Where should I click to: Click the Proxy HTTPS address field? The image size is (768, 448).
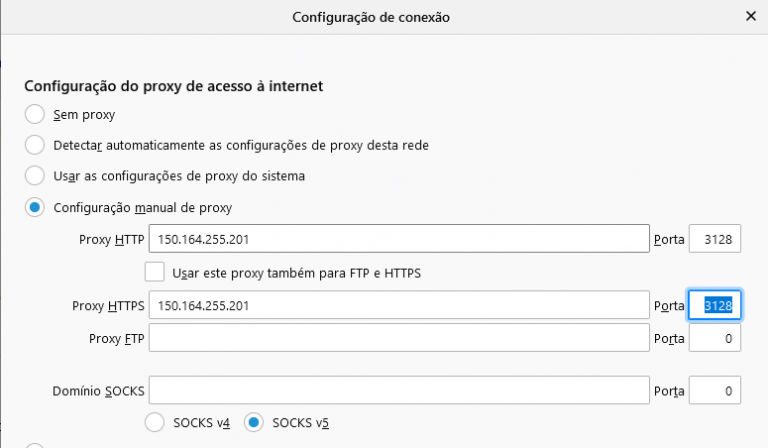[399, 305]
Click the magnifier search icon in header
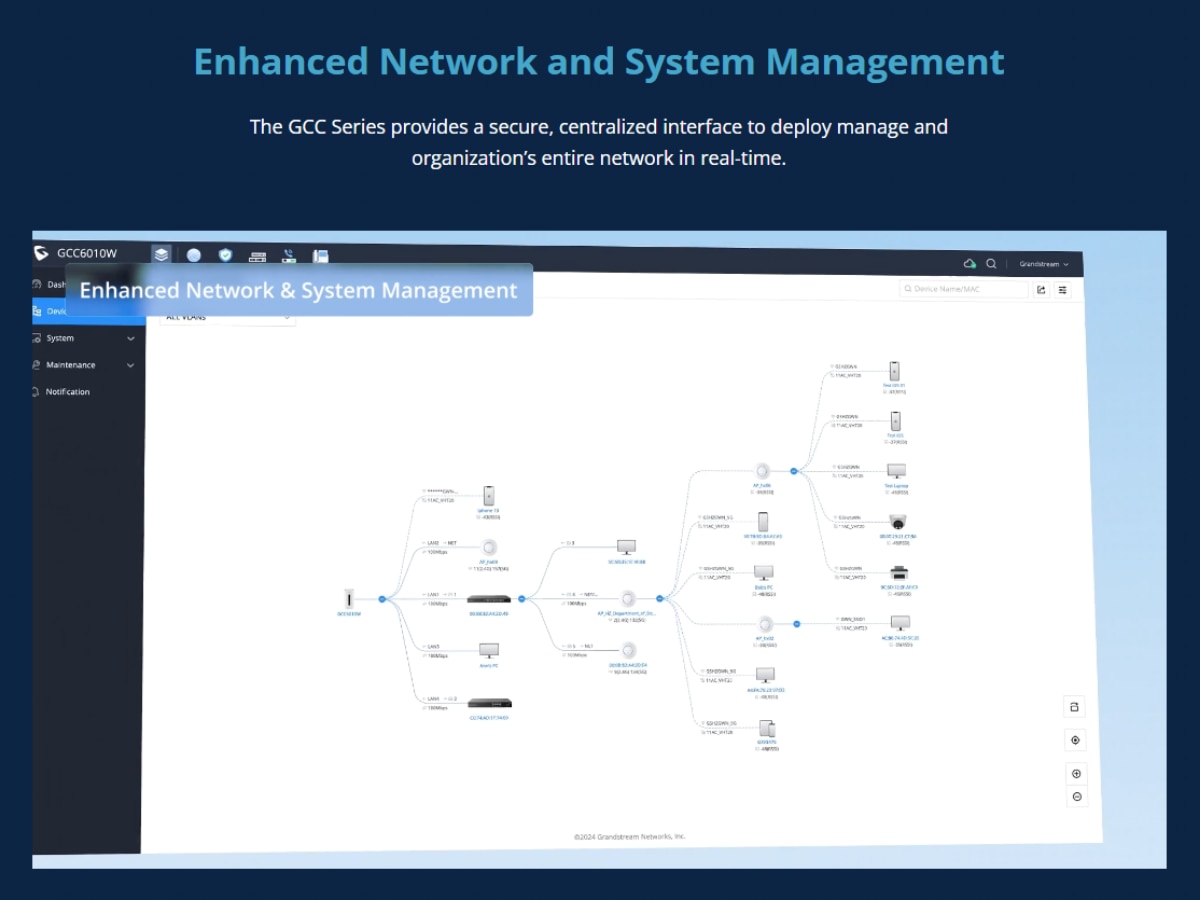1200x900 pixels. (991, 264)
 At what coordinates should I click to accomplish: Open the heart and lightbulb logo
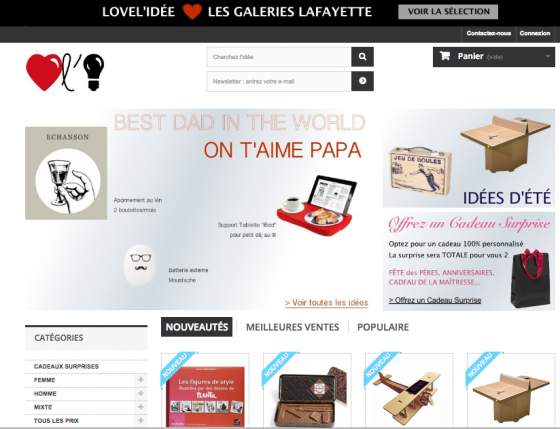pos(65,72)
___
Your assignment: Each record above must be returned exactly as written, with its pictures omitted.

Written answer:
Where should I click to: Click the Proxy HTTPS address field? The image size is (768, 448).
[399, 305]
Click the magnifier search icon in header
1200x900 pixels. (991, 264)
 At what coordinates should I click to accomplish: Open the heart and lightbulb logo
pos(65,72)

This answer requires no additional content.